Difference between revisions of "Programming"

FEAP is designed to allow users to modify the code for their owm purposes. If at all possible, users should always use the user hooks provided in the user directory. These allow users to make custom elements, material models, new FEAP commands, et cetera. The programmers manual provides an introduction to programming in FEAP.

To use the user hooks, it is recommended to make a copy of the relevant stub file in a separate project directory. Then add the full path name to this edited copy to main/makefile on the OBJECTS line so that it will be built into FEAP the next time you compile it.
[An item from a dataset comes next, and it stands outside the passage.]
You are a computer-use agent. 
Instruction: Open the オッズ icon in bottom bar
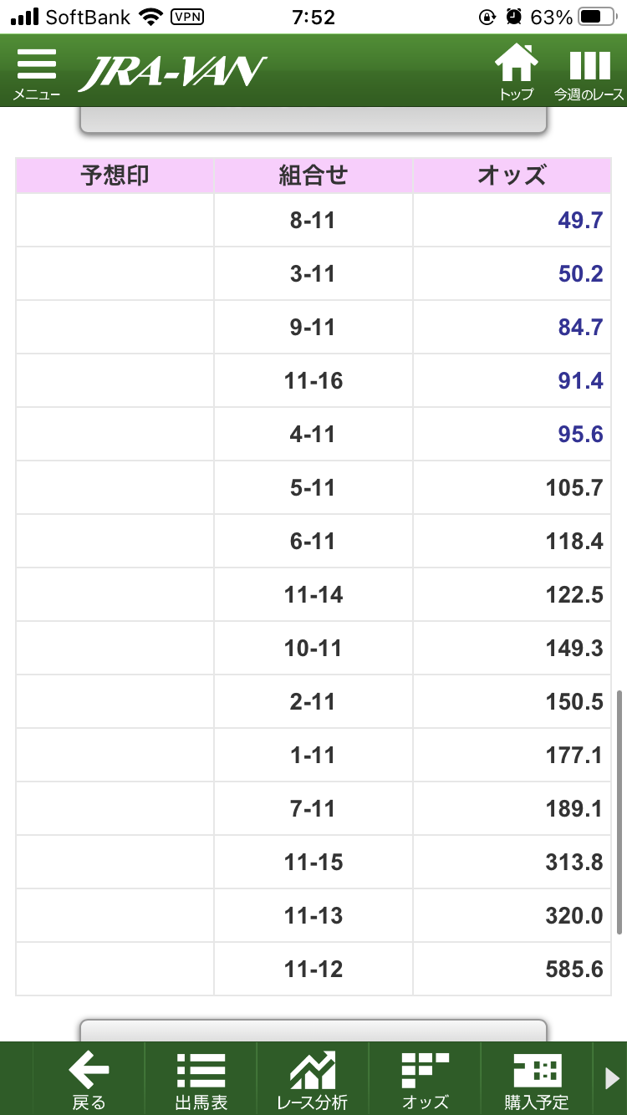pyautogui.click(x=425, y=1080)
If you are using windows, add the copy to your executable project. Even though there is a version of the stub file in your FEAP archive file, the compiler should use your edited copy instead of the one in the archive.

It is also recommended that you obtain a good Fortran reference book, e.g. Modern Fortran Explained by Metcalf, Reid, and Cohen.

Programmers Manual

The programmers manual can be found on the FEAP project site http://projects.ce.berkeley.edu/feap.

User Elements

User Interface Elements

User Memory Allocation

User Block Generation

User Body Forces

User Materials

The method to implement a user material model in FEAP has been described in Section 4.2 of FEAP Programmer Manual. Here we would like to clarify a few things in the user material model with history variables.

The time-dependent history variables

The time-dependent variables are meant to be used for quantities that change in "TIME". That is if you have a solution that advances from time ${\displaystyle t_{n}}$ to ${\displaystyle t_{n+1}}$ the history variables for ${\displaystyle t_{n}}$ are stored in hr(nh1) and those for ${\displaystyle t_{n+1}}$ are stored in hr(nh2). These can be state variables in incremental stress-strain relations. In your solution algorithm, you must use the solution commands TIME and DT. The structure of your user material model should look like this:

1. In your umati*.f routine, set n1 equals the number of history variabales per Gauss point.

2. In your umodelf.f or umatl*.f subroutine, read the history variables from the previous globally converged time step ${\displaystyle t_{n}}$ from hn(*)

3. Compute new values of history variables

4. Write your newly computed history values to h1(*) for next time step ${\displaystyle t_{n+1}}$. Do not write to hn(*)!

After that, FEAP will carry out a global Newton iteration.  If the global Newton iteration is not converged, then the values you wrote to h1(*) will be discarded and your routine will be called again. You will repeat again from step 2 until it is converged. Then, the values in h1(*) will be copied over into hn(*) for use in the next time step when you execute the next TIME command.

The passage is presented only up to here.